OAuth2 Configuration with RSA IGL
This section explains the process of setting up RSA IGL ADC and EDC to acquire the OAuth2 token dynamically from Microsoft Graph.
Steps
- Login to RSA Identity G&L console as System Administrator.
- Create or Edit a generic REST ADC or EDC that will be using OAuth2 authentication.
- On the Connection Details page, configure the following.
- Client ID - The Application (client) ID.
- Client Secret - The client secret.
- Authentication URL - https://login.microsoftonline.com/YOUR_TENANT_ID/oauth2/v2.0/authorize
- Access Token URL - https://login.microsoftonline.com/YOUR_TENANT_ID/oauth2/v2.0/token
- Scope - openid offline_access
- Click on Get OAuth 2.0 Access Token.
- Click on Proceed For Authorization.
- Login to Microsoft with the service account credentials.
- The below message indicates that RSA IGL has successfully acquired a token.
- Click Close.
- Save the collector configuration & test.

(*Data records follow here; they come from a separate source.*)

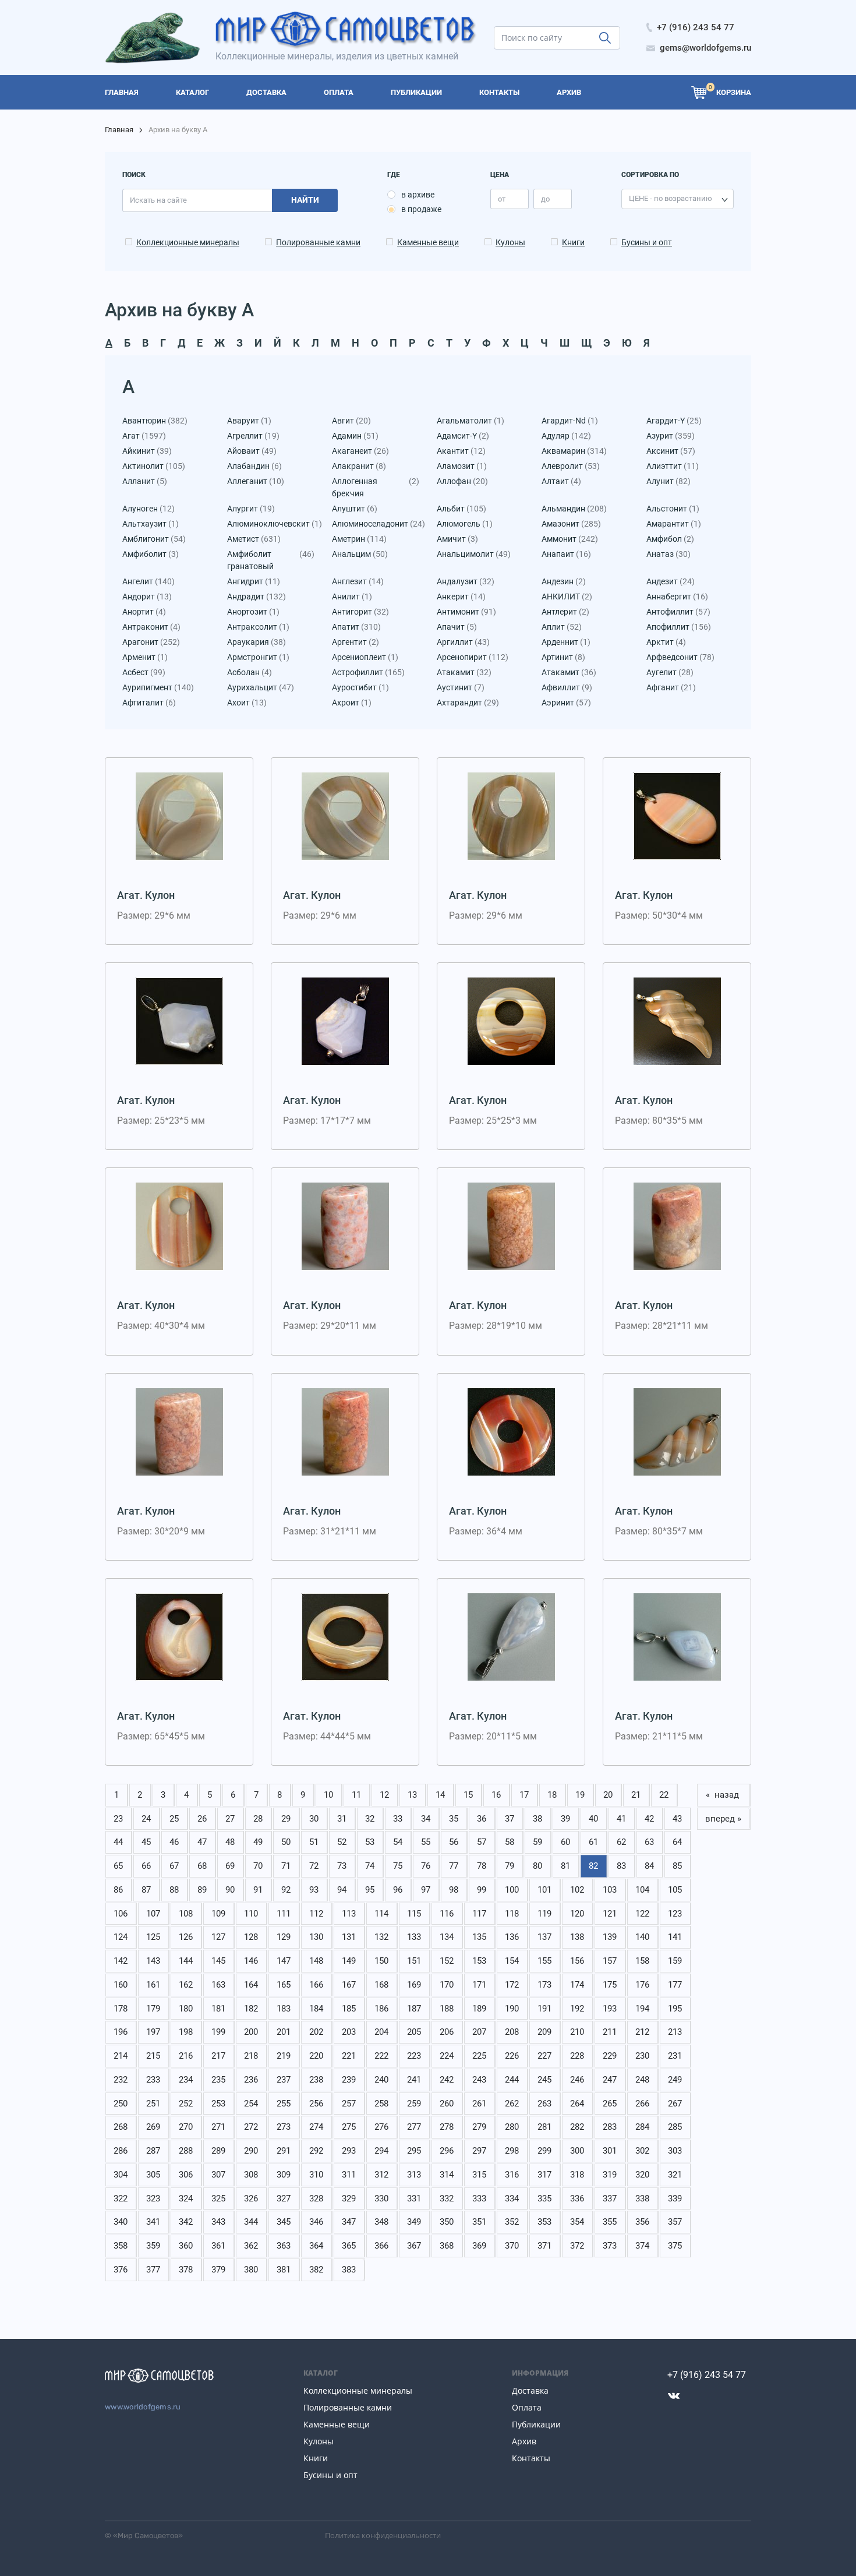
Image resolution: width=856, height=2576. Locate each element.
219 (284, 2056)
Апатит (356, 626)
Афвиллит (567, 687)
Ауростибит (360, 687)
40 (593, 1818)
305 (153, 2174)
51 (314, 1842)
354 (577, 2222)
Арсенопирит (472, 657)
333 (479, 2198)
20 (608, 1795)
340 (121, 2222)
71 (286, 1866)
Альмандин (574, 508)
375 (675, 2245)
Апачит (457, 626)
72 (314, 1866)
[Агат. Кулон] (179, 816)
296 (447, 2151)
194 (642, 2008)
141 (675, 1937)
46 (174, 1842)
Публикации (536, 2424)
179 (153, 2008)
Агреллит (253, 435)
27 (230, 1818)
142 (121, 1961)
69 (230, 1866)
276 (381, 2127)
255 (284, 2103)
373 (610, 2245)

Token (Admin Consent) Configuration with RSA IGL
This section explains the process of setting up RSA IGL ADC and EDC with token authentication from Microsoft Graph admin consent option.
Steps
- Login to RSA Identity G&L console as System Administrator.
- Create or Edit a generic REST ADC or EDC that will be using Token authentication.
- On the Connection Details page, configure the following.
Username Client ID Password Client Secret Request Body grant_type=client_credentials&client_id=${TokenUsername}&client_secret=${TokenPassword} - Save the collector configuration & test.